It is time now to accompany Abraham to Mount Moriah.


moloch.jpg
The Flight of Moloch
by William Blake (c. 1809)

Whosoever he be of the children of Israel," said the Lord to Moses, "that giveth any of his seed unto Molech; he shall surely be put to death" (Lev.  20:2). 

Let the great Milton describe the wicked cult of Molech (Moloch), and what happened to the children:

First Moloch, horrid King besmeared with blood
Of human sacrifice, and parents' tears,
Though for the noise of drums and timbrels loud,
Their children's cries unheard, that passed through fire
To his grim Idol.

Some say that a Moloch-idol might be cast as a great consuming maw, enclosing a furnace within.  The babies would "pass through the fire to Moloch," charred beyond recognition. 

Others say that the child would be laid in his open arms, extended forward, but sloping downward, so that eventually the child would drop into the flames.  It was a Phoenician fertility rite, confirmed by the discovery of a great necropolis outside of Carthage — a garbage dump of human bones, of very small human bones.

It may surprise us to learn how hard it was to knock this lesson into the heads of the kings of Israel.  Manasseh, for one, seems never to have encountered a cult he did not respect.  He worshipped the sun and the moon and the stars, like the Chaldeans, consulted astrologers and diviners, and "made his son to pass through the fire" (2 K.  21:6). 

We can't know for certain that it really was Manasseh's son, though.  He may have imitated the practice of rich Phoenicians, who would "adopt" a poor man's baby for money, and burn it to a crisp for Moloch, so as to get the reward themselves and make everybody happy.

We who cut babies to ribbons for convenience should take note.  The hideous cult was the result of a misunderstanding of just about everything.  They reasoned thus: if we give of our fertility, we will be granted fertility in turn. 
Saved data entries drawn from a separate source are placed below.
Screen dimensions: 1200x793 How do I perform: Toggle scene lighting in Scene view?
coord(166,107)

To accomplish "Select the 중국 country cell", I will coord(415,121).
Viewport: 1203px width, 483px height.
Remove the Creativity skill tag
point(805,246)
Temple prostitution is one form the cult takes; the sacrifice of children is another.  It's not how nature works, as we now know — we who persist in the evils anyway.  More important, it is not how God works.  This is what Abraham will learn on that terrible day when he climbs the mountain with his son, Isaac.

Pagans acted according to the formula do ut des: "I give, so that you will give in return."  The relationship of believer to his god is like that between a small shopkeeper and the boss who runs a protection racket. 
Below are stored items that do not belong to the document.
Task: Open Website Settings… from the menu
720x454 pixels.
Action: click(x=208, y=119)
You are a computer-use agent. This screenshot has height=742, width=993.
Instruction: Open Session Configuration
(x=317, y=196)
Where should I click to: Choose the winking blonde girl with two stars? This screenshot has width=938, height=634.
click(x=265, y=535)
In the Iliad, an old man named Chryses approaches the Greek chieftain Agamemnon to ask him to release his daughter.  He promises prayers if Agamemnon agrees, for he is a priest of Apollo, the archer god "who shoots from afar" — says Chryses, veiling a threat beneath the commonplace description. 

When Agamemnon refuses and throws Chryses out of camp, the old man reminds Apollo of all the sacrifices he's given him these many years, and calls upon him as Smintheus, the god of mice, to curse the Greeks with plague.  Apollo owes it to him, and obliges the request.

So when God commands Abraham to take his only son and sacrifice him, alas, the old man may have been crushed with dismay, but he cannot have been too surprised.  It is the sort of thing many a god would do. 

Now before we proceed, I hear an objection from the gallery.  "But doesn't God promise gifts in return for obedience?  Isn't that what the covenants are all about?  What's the difference?"  All the difference in the world — the difference between brokerage and love.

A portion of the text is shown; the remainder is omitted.